Wie gesagt, das sind Triebe. Aber die kann man durch Denken & Verstand im Zaum halten, denn sonst
wären wir ja permanent am Kopulieren.;-)
Mich interessiert in einer Sachdiskussion nicht, ob mein Gegenüber Mann oder Frau ist. Noch weniger, wenn ich irgendwo an offizielle Stelle ein Schreiben aufsetze (ich erfahre es aber zwangsläufig durch die zu verwendende Anrede).
Für Menschen, die einen Partner haben oder sogar Kinder, hätte das nach dieser Argumentation auch keinen Sinn mehr - warum machen sich dann aber "vergebene" Frauen zurecht (Schminke etc.), vor allem wenn doch Frauen von Natur aus eher monogam sein sollen?

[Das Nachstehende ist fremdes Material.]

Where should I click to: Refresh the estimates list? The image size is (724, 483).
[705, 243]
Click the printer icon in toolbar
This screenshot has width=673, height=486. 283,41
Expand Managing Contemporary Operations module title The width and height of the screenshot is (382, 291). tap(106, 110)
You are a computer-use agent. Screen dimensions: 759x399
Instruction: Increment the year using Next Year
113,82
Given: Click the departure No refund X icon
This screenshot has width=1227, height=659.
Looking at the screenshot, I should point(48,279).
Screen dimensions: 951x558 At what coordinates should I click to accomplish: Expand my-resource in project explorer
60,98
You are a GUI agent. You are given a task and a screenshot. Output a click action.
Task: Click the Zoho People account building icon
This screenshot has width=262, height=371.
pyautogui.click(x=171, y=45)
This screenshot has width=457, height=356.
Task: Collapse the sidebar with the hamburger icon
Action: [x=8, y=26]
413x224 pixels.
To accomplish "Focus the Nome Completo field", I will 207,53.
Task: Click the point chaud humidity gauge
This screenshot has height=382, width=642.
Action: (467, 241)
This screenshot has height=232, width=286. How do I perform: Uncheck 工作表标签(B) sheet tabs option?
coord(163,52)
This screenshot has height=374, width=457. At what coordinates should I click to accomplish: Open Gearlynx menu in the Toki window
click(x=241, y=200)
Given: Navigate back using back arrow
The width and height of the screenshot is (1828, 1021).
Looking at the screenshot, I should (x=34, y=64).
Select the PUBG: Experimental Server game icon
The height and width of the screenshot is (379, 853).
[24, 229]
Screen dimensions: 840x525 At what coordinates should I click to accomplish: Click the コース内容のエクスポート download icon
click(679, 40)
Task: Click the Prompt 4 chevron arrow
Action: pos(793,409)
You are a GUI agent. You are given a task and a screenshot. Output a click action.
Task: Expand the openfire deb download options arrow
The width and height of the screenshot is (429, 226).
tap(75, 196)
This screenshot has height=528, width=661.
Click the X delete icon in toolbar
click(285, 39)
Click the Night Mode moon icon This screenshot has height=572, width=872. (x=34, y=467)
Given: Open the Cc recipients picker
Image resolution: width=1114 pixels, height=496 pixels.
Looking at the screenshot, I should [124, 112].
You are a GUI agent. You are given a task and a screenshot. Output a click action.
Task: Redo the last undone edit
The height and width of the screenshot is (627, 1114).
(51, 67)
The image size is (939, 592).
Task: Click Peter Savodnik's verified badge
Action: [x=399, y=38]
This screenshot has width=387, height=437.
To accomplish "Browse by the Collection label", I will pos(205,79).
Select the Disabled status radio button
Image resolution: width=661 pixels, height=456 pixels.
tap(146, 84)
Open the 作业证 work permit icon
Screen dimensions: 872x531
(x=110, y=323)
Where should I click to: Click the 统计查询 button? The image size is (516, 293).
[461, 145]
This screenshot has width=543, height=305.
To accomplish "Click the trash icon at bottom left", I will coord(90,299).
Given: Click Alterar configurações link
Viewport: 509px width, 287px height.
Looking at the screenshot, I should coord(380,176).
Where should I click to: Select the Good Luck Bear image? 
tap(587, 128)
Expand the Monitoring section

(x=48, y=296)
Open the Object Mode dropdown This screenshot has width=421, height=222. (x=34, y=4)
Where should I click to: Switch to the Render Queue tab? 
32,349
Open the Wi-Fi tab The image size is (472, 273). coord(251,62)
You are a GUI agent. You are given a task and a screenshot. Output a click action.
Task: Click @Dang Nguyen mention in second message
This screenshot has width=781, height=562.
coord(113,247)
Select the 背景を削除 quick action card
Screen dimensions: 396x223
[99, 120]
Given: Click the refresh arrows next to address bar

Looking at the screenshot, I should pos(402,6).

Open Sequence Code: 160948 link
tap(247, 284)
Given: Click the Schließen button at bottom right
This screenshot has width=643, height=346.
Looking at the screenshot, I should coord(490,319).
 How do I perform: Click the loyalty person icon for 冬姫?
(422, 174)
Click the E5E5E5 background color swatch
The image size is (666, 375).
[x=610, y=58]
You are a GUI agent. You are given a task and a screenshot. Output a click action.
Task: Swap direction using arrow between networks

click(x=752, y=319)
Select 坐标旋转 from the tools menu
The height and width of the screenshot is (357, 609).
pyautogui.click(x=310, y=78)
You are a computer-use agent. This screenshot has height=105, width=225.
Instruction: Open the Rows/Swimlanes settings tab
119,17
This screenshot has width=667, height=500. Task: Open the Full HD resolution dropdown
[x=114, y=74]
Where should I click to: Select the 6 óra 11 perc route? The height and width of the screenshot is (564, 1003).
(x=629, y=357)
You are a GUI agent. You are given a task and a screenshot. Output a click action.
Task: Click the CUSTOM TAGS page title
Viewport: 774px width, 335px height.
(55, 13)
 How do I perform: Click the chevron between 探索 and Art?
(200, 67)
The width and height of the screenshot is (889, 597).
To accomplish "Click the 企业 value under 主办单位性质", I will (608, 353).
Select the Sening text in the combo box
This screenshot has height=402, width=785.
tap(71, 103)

Es ist eher schon der gesellschaftliche Erfolg, nach dem wir alle mehr oder weniger streben. Darum passen wir uns den Normen an, und zu den Normen gehört auch ein vor Urzeiten so definiertes geschlechtskonformes Verhalten. Der Mensch ist nämlich ein Herdentier und nur ungern ein Außenseiter. Darum wollen bzw sollen wir "sexy" und eindeutig einzuordnen sein, auch wenn wir nicht nach einem Partner suchen / schon einen haben. Wollen wir Anerkennung und Erfolg, "dürfen" wir nicht aus der Rolle fallen - Medien, Werbung, Konsum, Wirtschaft... um diese Kausalkette mal weiterzuführen.
Puh, das war jetzt viel Text. Ich hoffe ich konnte meine Ansichten einigermaßen verständlich erläutern. Dieses von mir kritisierte hausgemachte Konstrukt (
Wikipedia: Heteronormativität) ist so allumfassend und tief in der Gesellschaft verankert, dass es zugegeben schwer fällt es gedanklich zu durchbrechen.
(Die deutsche Sprache wäre da auch noch so ein Aspekt, dem man sich diesbezüglich mal widmen könnte. Die kennt nämlich kurioserweise drei Geschlechter.)